> [Task directions]:
Each entry needs to be given again, character for character.

=== Section Start ===

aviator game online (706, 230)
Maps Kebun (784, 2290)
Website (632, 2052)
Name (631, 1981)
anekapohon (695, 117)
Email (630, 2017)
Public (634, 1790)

=== Section End ===

> [Task result]:
aviator game online (706, 230)
Maps Kebun (784, 2290)
Website (632, 2052)
Name (631, 1981)
anekapohon (695, 117)
Email (630, 2017)
Public (634, 1790)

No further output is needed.